Development of a Novel Ex Vivo Scaffold for the Regeneration of Periodontal Tissues

Abstract

Burgeoning knowledge of the principles of tissue engineering has enabled periodontal surgeons to evolve from resective therapies to more regenerative approaches to treat the periodontal diseases that afflict a large portion of the population. These investigations describe the development of a novel 3D ex vivo scaffold derived from the Human Umbilical Vein (HUV) and its potential as an alternative surgical barrier material for the regeneration of periodontal tissues.

Periodontal grafting materials should fulfill several requirements, of which the mechanical matching of the scaffold with the native residual tissue is crucial. However, little attention has been given to understanding the biomechanical behavior of oral soft tissues, and this represents an obstacle for the development of biomaterials that perform with appropriate biomechanical characteristics. With this as our motivation, an in vitro uniaxial mechanical analysis was performed on mammalian oral soft tissue to further our understanding of these complex tissues. Porcine oral soft tissues from both lingual and buccal sites were assessed to gain insight into human tissue performance and site-specific mechanical variation. Mechanical analysis was conducted on 3 different regions of the oral tissues - namely, the attached gingiva, alveolar mucosa, and buccal mucosa. Our hypothesis stated that a discrete quantitative mechanical analysis describing zonal behavior of each soft tissue region would correlate with published qualitative data. Results confirm the keratinized gingiva to have increased tensile strength and stiffness relative to non-keratinized mucosal regions, where densely arranged elastin fibers contribute to a tissue with increased viscoelastic properties. These investigations quantify the biomechanical properties of these oral soft tissues and show region-to-region variation that provides important insight into structure-function relationships necessary to support masticatory and other oral forces.
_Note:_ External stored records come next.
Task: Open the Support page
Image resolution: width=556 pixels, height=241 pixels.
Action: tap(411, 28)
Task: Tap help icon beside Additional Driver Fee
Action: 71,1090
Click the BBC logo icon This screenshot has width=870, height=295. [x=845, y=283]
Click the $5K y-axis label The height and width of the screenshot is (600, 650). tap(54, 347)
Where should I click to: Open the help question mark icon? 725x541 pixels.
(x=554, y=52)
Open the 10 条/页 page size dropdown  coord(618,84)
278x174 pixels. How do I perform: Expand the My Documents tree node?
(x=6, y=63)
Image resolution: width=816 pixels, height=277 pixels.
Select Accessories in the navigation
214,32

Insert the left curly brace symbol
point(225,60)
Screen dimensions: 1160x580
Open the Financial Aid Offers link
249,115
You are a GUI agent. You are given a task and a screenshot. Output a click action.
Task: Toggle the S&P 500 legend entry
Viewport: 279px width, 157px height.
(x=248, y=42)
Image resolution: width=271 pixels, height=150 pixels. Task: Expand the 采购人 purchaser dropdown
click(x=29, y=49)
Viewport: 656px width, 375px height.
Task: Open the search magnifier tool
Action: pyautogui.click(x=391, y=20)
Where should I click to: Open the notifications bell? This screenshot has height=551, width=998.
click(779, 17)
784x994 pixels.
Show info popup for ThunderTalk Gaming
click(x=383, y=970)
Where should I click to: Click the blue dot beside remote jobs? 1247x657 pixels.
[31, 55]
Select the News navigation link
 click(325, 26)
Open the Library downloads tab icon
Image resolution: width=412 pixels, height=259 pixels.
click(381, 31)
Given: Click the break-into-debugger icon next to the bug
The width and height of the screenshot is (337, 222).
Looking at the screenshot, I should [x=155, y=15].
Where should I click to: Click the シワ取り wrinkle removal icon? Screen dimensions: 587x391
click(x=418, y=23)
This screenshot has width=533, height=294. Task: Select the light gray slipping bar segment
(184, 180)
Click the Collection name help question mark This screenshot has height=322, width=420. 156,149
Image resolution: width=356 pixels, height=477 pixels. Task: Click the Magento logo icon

Following the mechanical characterization of the porcine model system as reference, HUV were isolated from umbilical cords using a semi-automated machining technology, and decellularized using 1% sodium dodecyl sulphate (SDS). Uniaxial tensile testing, stress relaxation, and suture retention tests were performed on the acellular matrix to evaluate the HUV's biomechanical properties and human gingival fibroblasts (hGF) were seeded to assess adhesion, metabolic function and proliferation on the scaffold. Results show the scaffolds biomechanical properties were dependent upon the complex composition of the ex vivo scaffold, with the composite nature of the ex vivo tissue contributing to the biomechanical variability. Cell proliferation and metabolic activity were shown to be dependent upon the surface characteristics; in this case the lumen and ablumenal surfaces of the vascular derived scaffolds. hGF migration into the scaffold was also influenced by the organization of extracellular matrix (ECM) components, where the lumenal surface inhibits cell migration, acting as a barrier, whilst the ablumenal surface promotes cellular invasion. The results have shown the HUV bioscaffold with its unique biochemical and biomechanical properties represents a promising naturally derived surgical barrier for periodontal tissue regeneration.

In order to create functional HUV bioscaffolds for periodontal tissue engineering applications, in vitro 3D culture conditions were developed and optimized. The goal was to assess the scaffolds' capacity to initiate the regeneration processes while mimicking the physiological conditions. The HUV scaffold was decellularized according to our previously described protocol in order to remove the cellular components that may cause any immune reactions by the host. The human gingival fibroblast (hGF) cells were cultured on the HUV grafts under both static and dynamic conditions for 7 and 28 days. We hypothesized that the flow conditions would enhance the cellular biological activities towards the achievement of periodontal regeneration. The adherence, migration and proliferation capacities of hGFs were evaluated over time. Investigations were also conducted to test the gene expression profiles of the hGFs cultured on the HUV scaffold. The data presented in this study reveals the dynamic culture conditions enhance the attachment and migration of hGFs on the HUV tissue matrix, as visualized with histological and immunohistochemical analyses. The cellular metabolic activity, proliferation rate and gene expression profiling also supported our hypothesis for this study.